A rzemieślnik przecież kalkuluje cenę pod indywidualne zamówienie (z pewnymi elementami więcej się narobi i tym samym więcej roboczogodzin mu wyjdzie), prowadzi pewną politykę cenową utrzymania klienta. Dlatego raczej nie podawanie cen to w tym wypadku "obowiązek" klientów

Odnośnik do komentarza
Udostępnij na innych stronach

@pirat : oczywiście masz rację, że kapitalizm dopuszcza negocjowanie ceny i zgadzam się z Tobą tutaj w pełnej rozciągłości; chciałbym położyć nacisk jednak na to, że w wolnorynkowej rzeczywistości na plan pierwszy wybija się satysfakcja klienta;

@caporegime: no cóż, wiążę mnie ustna umowa i zamierzam się z niej wywiązać; inna sprawa, czy wrócę ponownie do Pracowni i czy będę ją rekomendował; odnośnie podawania lub nie informacji o cenie - w ramach ustnej umowy nie zobowiązywałem się do milczenia na powyższy temat; oczywiście można uzasadniać milczenie kwestią dobrych manier ale równie dobrze kwestią dobrych manier można uzasadniać wartościowanie usługi w zależności od wglądu w profil klienta. Bywały czasy, że wartość usługi hydraulicznej zależała od ogólnego wrażenia, jakie hydraulik odniósł w miejscu świadczenia usługi. Nie wyobrażam sobie podobnej sytuacji po sąsiedzku, na Chmielnej pod szóstką.

Odnośnik do komentarza
Udostępnij na innych stronach

Witajcie, dziękuję za wszystkie uwagi. Jestem już zdecydowany na produkt finalny z ząbkowanym sztuprem. :)

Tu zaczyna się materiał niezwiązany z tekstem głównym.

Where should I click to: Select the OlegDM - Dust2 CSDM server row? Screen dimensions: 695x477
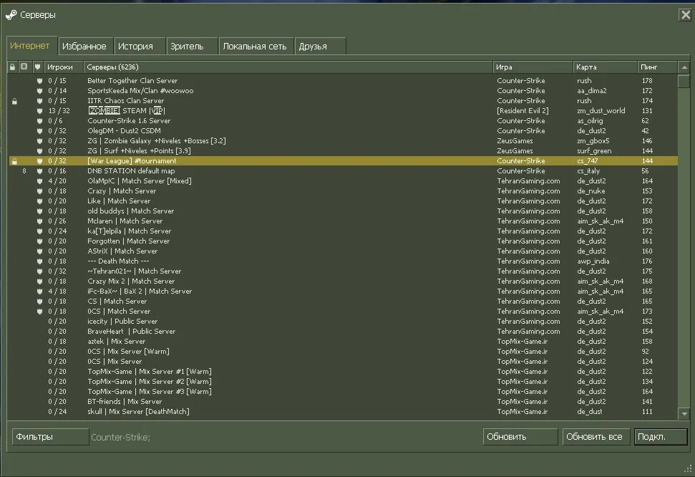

Co do ceny, nie została ona podana za konkretne zamówienie, lecz w luźnej rozmowie, której finałem było umówienie się na przyszły tydzień na szczegóły. Każde zlecenie jest inne i pewnie inaczej wyceniane.

Na początku tygodnia składam zamówienie i wtedy poznam cenę za konkretny produkt, którą z chęcią się podzielę, ale w prywatnej rozmowie. Pozwolicie, że uaktualnię swój wpis z poprzedniej strony o słowo "minimum" :).

Tych, których wprawiłem w konsternację, przepraszam :).

Odnośnik do komentarza
Udostępnij na innych stronach

Erea: Może TJ jest po prostu zarzucony zamówieniami, i stąd wyższa cena? On ma dość małe moce przerobowe i jest już emerytem, który musi o siebie dbać. Albo Twoje zamówienia są trudne?

Mi czasem udawało się wynegocjować niższą cenę u TJ pod hasłem, że jestem stałym klientem (wiele par uszytych na przestrzeni ostatnich 10 lat, serwisowanie obuwia, itd). Nie sądzę jednak, żeby poza tym TJ wyznaczał cenę "od czapy", w oderwaniu od specyfikacji zamówienia, tylko powiedzmy na podstawie wyglądu klienta.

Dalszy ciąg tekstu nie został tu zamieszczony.